### SUPPLIED DATA
◇ ◇ ◇ ◇ ◇ ◇ ◇

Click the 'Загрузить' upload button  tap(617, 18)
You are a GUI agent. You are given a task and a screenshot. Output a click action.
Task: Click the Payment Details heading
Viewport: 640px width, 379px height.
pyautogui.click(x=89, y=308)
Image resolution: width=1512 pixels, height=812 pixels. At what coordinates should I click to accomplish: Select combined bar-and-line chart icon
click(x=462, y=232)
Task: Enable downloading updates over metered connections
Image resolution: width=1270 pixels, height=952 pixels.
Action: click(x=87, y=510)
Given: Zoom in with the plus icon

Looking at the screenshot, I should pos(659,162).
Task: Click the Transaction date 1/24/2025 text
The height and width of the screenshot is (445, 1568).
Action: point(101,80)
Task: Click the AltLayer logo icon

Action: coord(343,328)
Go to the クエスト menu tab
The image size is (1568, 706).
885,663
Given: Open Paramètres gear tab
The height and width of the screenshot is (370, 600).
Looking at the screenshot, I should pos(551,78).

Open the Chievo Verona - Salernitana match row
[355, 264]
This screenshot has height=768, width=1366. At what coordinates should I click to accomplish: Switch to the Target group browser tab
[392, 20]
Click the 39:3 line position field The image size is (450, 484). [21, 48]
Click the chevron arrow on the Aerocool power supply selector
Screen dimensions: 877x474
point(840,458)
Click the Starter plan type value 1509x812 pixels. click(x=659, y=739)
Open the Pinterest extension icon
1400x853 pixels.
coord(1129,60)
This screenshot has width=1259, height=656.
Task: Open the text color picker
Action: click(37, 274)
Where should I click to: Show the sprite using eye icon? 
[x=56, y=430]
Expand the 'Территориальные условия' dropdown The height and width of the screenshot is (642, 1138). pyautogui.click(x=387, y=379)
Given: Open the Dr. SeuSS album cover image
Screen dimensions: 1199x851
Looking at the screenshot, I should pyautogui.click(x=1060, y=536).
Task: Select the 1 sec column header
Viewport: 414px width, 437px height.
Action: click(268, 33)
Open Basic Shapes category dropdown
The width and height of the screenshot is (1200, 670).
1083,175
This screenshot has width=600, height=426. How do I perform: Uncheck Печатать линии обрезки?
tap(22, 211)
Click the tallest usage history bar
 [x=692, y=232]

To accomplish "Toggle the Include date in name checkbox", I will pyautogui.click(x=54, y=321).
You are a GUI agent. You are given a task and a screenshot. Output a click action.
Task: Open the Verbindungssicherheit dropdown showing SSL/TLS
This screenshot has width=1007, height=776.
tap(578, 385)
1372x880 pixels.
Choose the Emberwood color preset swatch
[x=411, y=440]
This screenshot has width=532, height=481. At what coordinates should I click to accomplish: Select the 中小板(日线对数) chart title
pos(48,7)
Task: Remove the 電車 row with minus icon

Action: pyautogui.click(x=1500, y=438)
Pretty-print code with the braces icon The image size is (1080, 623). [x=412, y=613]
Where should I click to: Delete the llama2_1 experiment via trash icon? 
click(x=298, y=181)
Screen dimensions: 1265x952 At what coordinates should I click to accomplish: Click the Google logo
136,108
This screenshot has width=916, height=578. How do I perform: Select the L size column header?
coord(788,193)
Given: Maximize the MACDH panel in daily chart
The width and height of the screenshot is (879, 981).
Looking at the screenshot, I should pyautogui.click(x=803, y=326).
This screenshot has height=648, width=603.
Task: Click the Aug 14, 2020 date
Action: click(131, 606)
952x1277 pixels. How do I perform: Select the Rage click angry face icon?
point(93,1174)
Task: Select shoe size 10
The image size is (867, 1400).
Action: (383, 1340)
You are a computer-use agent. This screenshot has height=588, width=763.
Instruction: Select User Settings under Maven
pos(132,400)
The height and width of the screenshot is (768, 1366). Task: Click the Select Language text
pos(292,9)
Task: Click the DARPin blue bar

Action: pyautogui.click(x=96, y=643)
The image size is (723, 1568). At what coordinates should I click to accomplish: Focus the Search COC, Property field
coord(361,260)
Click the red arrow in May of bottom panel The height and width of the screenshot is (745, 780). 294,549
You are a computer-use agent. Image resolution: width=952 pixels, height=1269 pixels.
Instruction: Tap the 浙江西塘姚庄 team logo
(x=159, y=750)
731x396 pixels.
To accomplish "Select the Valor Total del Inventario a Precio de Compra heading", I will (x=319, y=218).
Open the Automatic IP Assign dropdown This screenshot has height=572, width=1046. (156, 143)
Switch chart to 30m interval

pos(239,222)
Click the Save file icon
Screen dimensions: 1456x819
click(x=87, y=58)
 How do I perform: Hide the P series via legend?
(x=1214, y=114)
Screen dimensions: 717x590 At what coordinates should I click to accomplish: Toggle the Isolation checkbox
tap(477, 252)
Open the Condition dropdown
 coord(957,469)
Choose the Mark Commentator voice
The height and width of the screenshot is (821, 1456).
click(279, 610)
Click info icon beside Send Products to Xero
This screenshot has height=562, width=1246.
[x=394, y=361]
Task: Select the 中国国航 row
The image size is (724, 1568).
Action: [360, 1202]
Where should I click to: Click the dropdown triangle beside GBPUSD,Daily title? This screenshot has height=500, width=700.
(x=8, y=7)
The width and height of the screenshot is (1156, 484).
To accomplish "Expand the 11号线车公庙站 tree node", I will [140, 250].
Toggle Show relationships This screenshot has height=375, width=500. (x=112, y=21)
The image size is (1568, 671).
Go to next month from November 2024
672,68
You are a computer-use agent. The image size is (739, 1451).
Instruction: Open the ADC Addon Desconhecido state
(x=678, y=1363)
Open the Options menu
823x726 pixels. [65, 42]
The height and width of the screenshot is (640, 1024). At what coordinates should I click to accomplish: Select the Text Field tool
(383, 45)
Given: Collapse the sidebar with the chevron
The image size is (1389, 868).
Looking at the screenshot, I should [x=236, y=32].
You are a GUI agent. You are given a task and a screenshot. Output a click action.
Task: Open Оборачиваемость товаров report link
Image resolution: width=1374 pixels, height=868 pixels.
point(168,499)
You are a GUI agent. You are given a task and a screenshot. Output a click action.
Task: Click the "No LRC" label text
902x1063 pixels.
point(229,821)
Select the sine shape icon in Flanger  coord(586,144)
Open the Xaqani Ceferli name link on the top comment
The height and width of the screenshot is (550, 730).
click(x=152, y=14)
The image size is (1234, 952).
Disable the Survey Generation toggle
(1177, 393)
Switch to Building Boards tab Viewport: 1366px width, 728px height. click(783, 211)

◇ ◇ ◇ ◇ ◇ ◇ ◇

### TASK OBJECTIVE
Copy the lines above verbatim.

### WORKED ANSWER
Click the 'Загрузить' upload button  tap(617, 18)
You are a GUI agent. You are given a task and a screenshot. Output a click action.
Task: Click the Payment Details heading
Viewport: 640px width, 379px height.
pyautogui.click(x=89, y=308)
Image resolution: width=1512 pixels, height=812 pixels. At what coordinates should I click to accomplish: Select combined bar-and-line chart icon
click(x=462, y=232)
Task: Enable downloading updates over metered connections
Image resolution: width=1270 pixels, height=952 pixels.
Action: click(x=87, y=510)
Given: Zoom in with the plus icon

Looking at the screenshot, I should pos(659,162).
Task: Click the Transaction date 1/24/2025 text
The height and width of the screenshot is (445, 1568).
Action: point(101,80)
Task: Click the AltLayer logo icon

Action: coord(343,328)
Go to the クエスト menu tab
The image size is (1568, 706).
885,663
Given: Open Paramètres gear tab
The height and width of the screenshot is (370, 600).
Looking at the screenshot, I should pos(551,78).

Open the Chievo Verona - Salernitana match row
[355, 264]
This screenshot has height=768, width=1366. At what coordinates should I click to accomplish: Switch to the Target group browser tab
[392, 20]
Click the 39:3 line position field The image size is (450, 484). [21, 48]
Click the chevron arrow on the Aerocool power supply selector
Screen dimensions: 877x474
point(840,458)
Click the Starter plan type value 1509x812 pixels. click(x=659, y=739)
Open the Pinterest extension icon
1400x853 pixels.
coord(1129,60)
This screenshot has width=1259, height=656.
Task: Open the text color picker
Action: click(37, 274)
Where should I click to: Show the sprite using eye icon? 
[x=56, y=430]
Expand the 'Территориальные условия' dropdown The height and width of the screenshot is (642, 1138). pyautogui.click(x=387, y=379)
Given: Open the Dr. SeuSS album cover image
Screen dimensions: 1199x851
Looking at the screenshot, I should pyautogui.click(x=1060, y=536).
Task: Select the 1 sec column header
Viewport: 414px width, 437px height.
Action: click(268, 33)
Open Basic Shapes category dropdown
The width and height of the screenshot is (1200, 670).
1083,175
This screenshot has width=600, height=426. How do I perform: Uncheck Печатать линии обрезки?
tap(22, 211)
Click the tallest usage history bar
 [x=692, y=232]

To accomplish "Toggle the Include date in name checkbox", I will pyautogui.click(x=54, y=321).
You are a GUI agent. You are given a task and a screenshot. Output a click action.
Task: Open the Verbindungssicherheit dropdown showing SSL/TLS
This screenshot has width=1007, height=776.
tap(578, 385)
1372x880 pixels.
Choose the Emberwood color preset swatch
[x=411, y=440]
This screenshot has width=532, height=481. At what coordinates should I click to accomplish: Select the 中小板(日线对数) chart title
pos(48,7)
Task: Remove the 電車 row with minus icon

Action: pyautogui.click(x=1500, y=438)
Pretty-print code with the braces icon The image size is (1080, 623). [x=412, y=613]
Where should I click to: Delete the llama2_1 experiment via trash icon? 
click(x=298, y=181)
Screen dimensions: 1265x952 At what coordinates should I click to accomplish: Click the Google logo
136,108
This screenshot has width=916, height=578. How do I perform: Select the L size column header?
coord(788,193)
Given: Maximize the MACDH panel in daily chart
The width and height of the screenshot is (879, 981).
Looking at the screenshot, I should pyautogui.click(x=803, y=326).
This screenshot has height=648, width=603.
Task: Click the Aug 14, 2020 date
Action: click(131, 606)
952x1277 pixels. How do I perform: Select the Rage click angry face icon?
point(93,1174)
Task: Select shoe size 10
The image size is (867, 1400).
Action: (383, 1340)
You are a computer-use agent. This screenshot has height=588, width=763.
Instruction: Select User Settings under Maven
pos(132,400)
The height and width of the screenshot is (768, 1366). Task: Click the Select Language text
pos(292,9)
Task: Click the DARPin blue bar

Action: pyautogui.click(x=96, y=643)
The image size is (723, 1568). At what coordinates should I click to accomplish: Focus the Search COC, Property field
coord(361,260)
Click the red arrow in May of bottom panel The height and width of the screenshot is (745, 780). 294,549
You are a computer-use agent. Image resolution: width=952 pixels, height=1269 pixels.
Instruction: Tap the 浙江西塘姚庄 team logo
(x=159, y=750)
731x396 pixels.
To accomplish "Select the Valor Total del Inventario a Precio de Compra heading", I will (x=319, y=218).
Open the Automatic IP Assign dropdown This screenshot has height=572, width=1046. (156, 143)
Switch chart to 30m interval

pos(239,222)
Click the Save file icon
Screen dimensions: 1456x819
click(x=87, y=58)
 How do I perform: Hide the P series via legend?
(x=1214, y=114)
Screen dimensions: 717x590 At what coordinates should I click to accomplish: Toggle the Isolation checkbox
tap(477, 252)
Open the Condition dropdown
 coord(957,469)
Choose the Mark Commentator voice
The height and width of the screenshot is (821, 1456).
click(279, 610)
Click info icon beside Send Products to Xero
This screenshot has height=562, width=1246.
[x=394, y=361]
Task: Select the 中国国航 row
The image size is (724, 1568).
Action: [360, 1202]
Where should I click to: Click the dropdown triangle beside GBPUSD,Daily title? This screenshot has height=500, width=700.
(x=8, y=7)
The width and height of the screenshot is (1156, 484).
To accomplish "Expand the 11号线车公庙站 tree node", I will [140, 250].
Toggle Show relationships This screenshot has height=375, width=500. (x=112, y=21)
The image size is (1568, 671).
Go to next month from November 2024
672,68
You are a computer-use agent. The image size is (739, 1451).
Instruction: Open the ADC Addon Desconhecido state
(x=678, y=1363)
Open the Options menu
823x726 pixels. [65, 42]
The height and width of the screenshot is (640, 1024). At what coordinates should I click to accomplish: Select the Text Field tool
(383, 45)
Given: Collapse the sidebar with the chevron
The image size is (1389, 868).
Looking at the screenshot, I should [x=236, y=32].
You are a GUI agent. You are given a task and a screenshot. Output a click action.
Task: Open Оборачиваемость товаров report link
Image resolution: width=1374 pixels, height=868 pixels.
point(168,499)
You are a GUI agent. You are given a task and a screenshot. Output a click action.
Task: Click the "No LRC" label text
902x1063 pixels.
point(229,821)
Select the sine shape icon in Flanger  coord(586,144)
Open the Xaqani Ceferli name link on the top comment
The height and width of the screenshot is (550, 730).
click(x=152, y=14)
The image size is (1234, 952).
Disable the Survey Generation toggle
(1177, 393)
Switch to Building Boards tab Viewport: 1366px width, 728px height. click(783, 211)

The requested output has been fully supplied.